Someone gave me a new iPhone (120GB) and a new MacBook Pro and asked me to download all their photos from iCloud. Long story short, after 120GB of photos were synchronised to the iPhone, the MacBook Pro refused to copy them, and now there's no storage left on the iPhone.
Also, Photos on Mac doesn't have an option to download photos directly, so the only valid option Apple offers is to download them through the web interface (max 1,000 at a time).
There is no official way to download iCloud library that is over phone capacity. Period.
> Photos on Mac doesn't have an option to download photos directly
Yes it does. It's called Download Originals to this Mac.
https://support.apple.com/guide/photos/use-icloud-photos-pht...
You keep asserting to the contrary, but I've been syncing my entire photos library to my Mac for years, since it was iPhoto even.
Obviously if you have a larger photos library than storage space on a particular device, you cannot synchronize the entire library to that specific device. e.g. my photos library vastly exceeds my iPhone 13 mini storage, so on my iPhone, I don't sync everything. But my Mac has 2 TB of storage, and Photos is setup to sync all my photos, and does so, reliably, and has been, again, for years now.
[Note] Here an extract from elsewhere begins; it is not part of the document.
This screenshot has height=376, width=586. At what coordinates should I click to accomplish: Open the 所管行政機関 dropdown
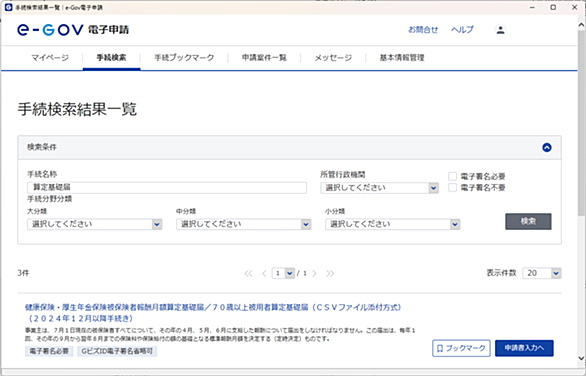(x=379, y=188)
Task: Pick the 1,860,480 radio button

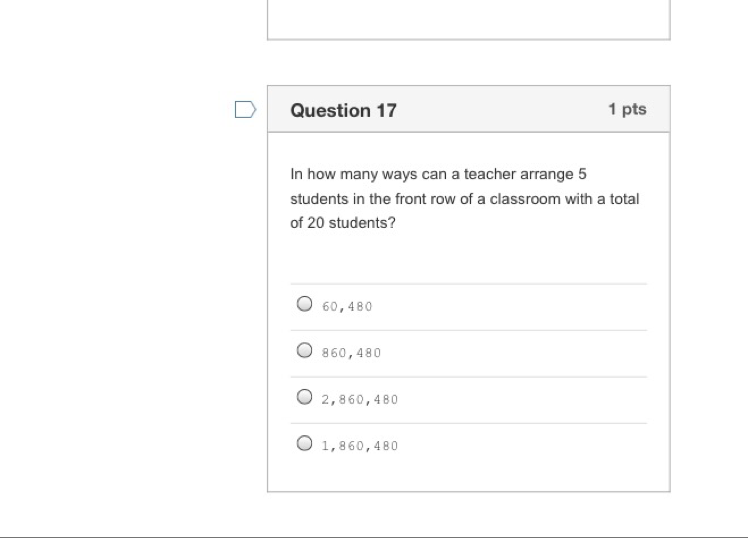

Additionally, unlike with this open source tool, I can keep advanced data protection enabled.
This is from the iCloud manual:
> Any new photos and videos you add to Photos appear on all your devices that have iCloud Photos turned on.
You have your photos because they are new. If they had been taken before, they would not have synchronised automatically with Photos on MacOS.
Please stop repeating your incorrect points that are contradicted by everyone else’s real experiences.
Yes, new ones will be uploaded. That doesn’t mean old ones won’t also be downloaded.
I have tried 3 different Macs with different versions of macOS prior to looking for a workaround, and everywhere the result is the same: old photos are not downloaded automatically from iCloud, and there is no button to start this process - for this exact reason.
Want to prove me wrong? Create a new macOS user and open Photos with your iCloud. It will be empty until you start copying photos from your phone. It will take much less time than arguing here.
You're arguing with a lot of people who have personally seen this work. You can listen to other people. You can also go to an Apple Store and let them show you what's going wrong here.